Comparison of training accuracies between Centralized Learning, Federated Learning and Fusion Learning algorithms

4.3 Training and Testing Accuracies

It is important to note that the training accuracy of the fusion learning approach is the testing accuracy because the model is not trained on the original data, but instead, it is trained on the data generated from the distribution of features of each client.

Fig. 4.
figure 4

Comparison of testing accuracies of initial local model vs final global model at each client

The training accuracies of all three frameworks have been illustrated in Fig. 3 and summarized in Table 3. We can see from this table that the training accuracies of fusion learning framework fall slightly below those obtained from both federated and a centralized setup. This is because the quality of the data generated is not on par with the original data. We can also notice that there is a subtle difference in accuracies of Credit Card, Breast Cancer, and Audit Data sets between Federated and Fusion Learning algorithms, whereas the accuracy of the Gender Voice dataset, is slightly lesser. The accuracies of such datasets can be increased by adding more distributions because determining the right distribution plays an important role in generating artificial data. Also, more data at the client node helps in determining the corresponding feature distribution parameters with more confidence, which results in an increase in the quality of the generated data. As can be seen from Fig. 4, we have also compared the accuracies on each client node obtained using the local model and the global model built using the fusion learning framework. We see that in all the datasets, for all clients, the global model either outperforms the local model or achieves similar accuracies, which is also the case for a federated setup.

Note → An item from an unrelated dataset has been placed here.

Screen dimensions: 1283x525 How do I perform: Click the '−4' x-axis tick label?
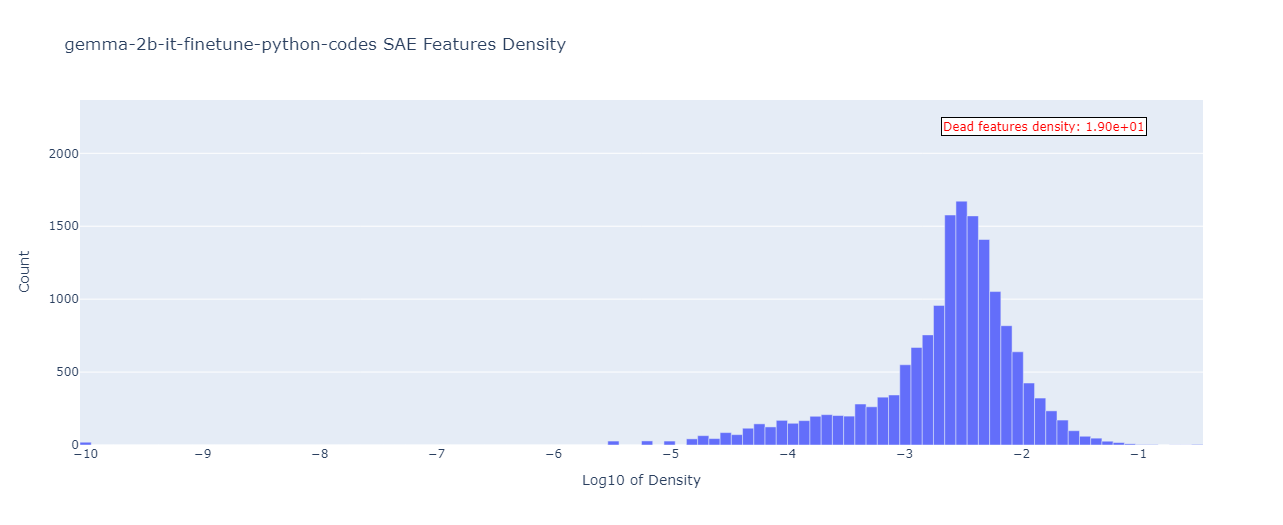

Table 3. Comparison of training accuracies (in %) between Central Learning, Federated Learning and Fusion Learning

4.4 Communication Efficiency

The main aim of this work is to reduce the number of communication rounds in a federated setup. A federated approach typically takes ‘E’ rounds to converge to a global model where ‘E’ is the number of epochs. In our case, the number of rounds is just one as we send both the model parameters and the distribution parameters at one shot. The server sends back the global parameters to the clients once it is built. This is summarized in Table 4.

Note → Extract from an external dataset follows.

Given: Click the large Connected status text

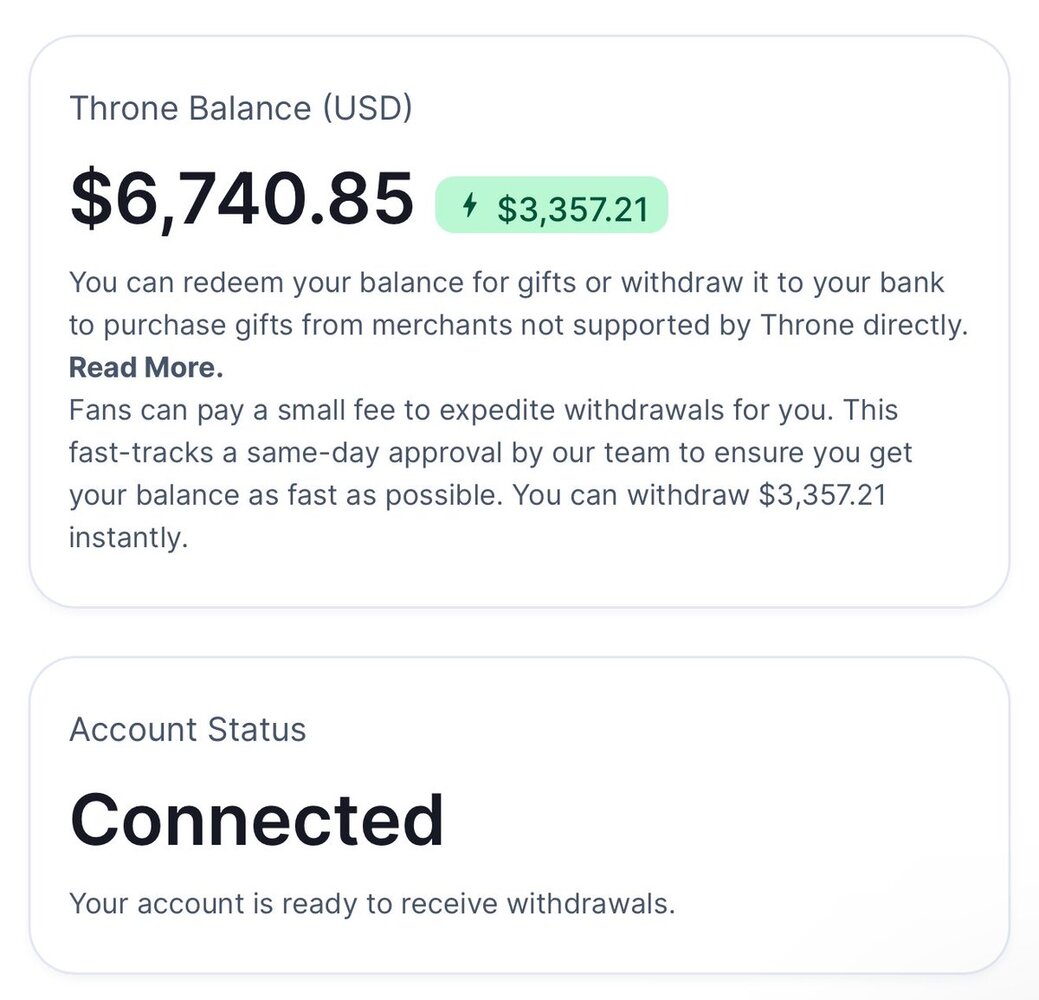Looking at the screenshot, I should (x=257, y=820).
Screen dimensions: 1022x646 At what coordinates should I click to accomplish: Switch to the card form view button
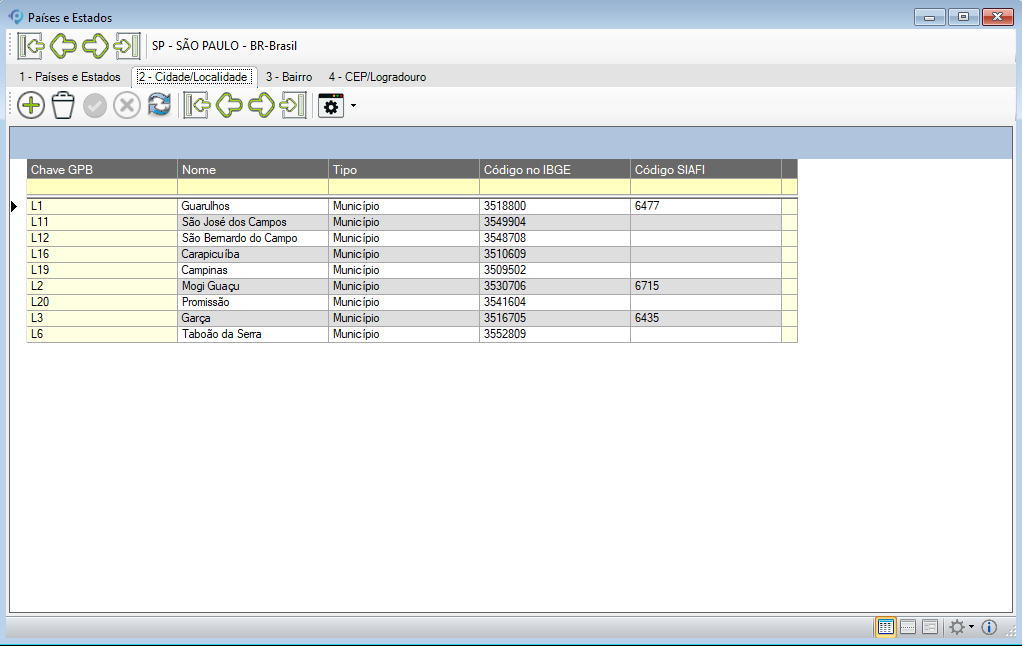click(930, 627)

Table 4. Network usage of Federated Learning and Fusion Learning for E epochs for a single client

5 Conclusions and Future Work

We have presented a new approach for distributed learning termed as Fusion Learning, which is able to achieve similar accuracies as compared to a Federated setup using only one communication round. This approach throws up a new direction for research in distributed learning and has its own set of challenges that needs to be addressed in greater detail. An important next step is to examine the proposed solution on broader datasets, which truly captures the massively distributed complexity of real-world issues. Another important direction would be to apply this technique to image datasets. Experimenting with this approach with different machine learning models on the server is an interesting direction for future work.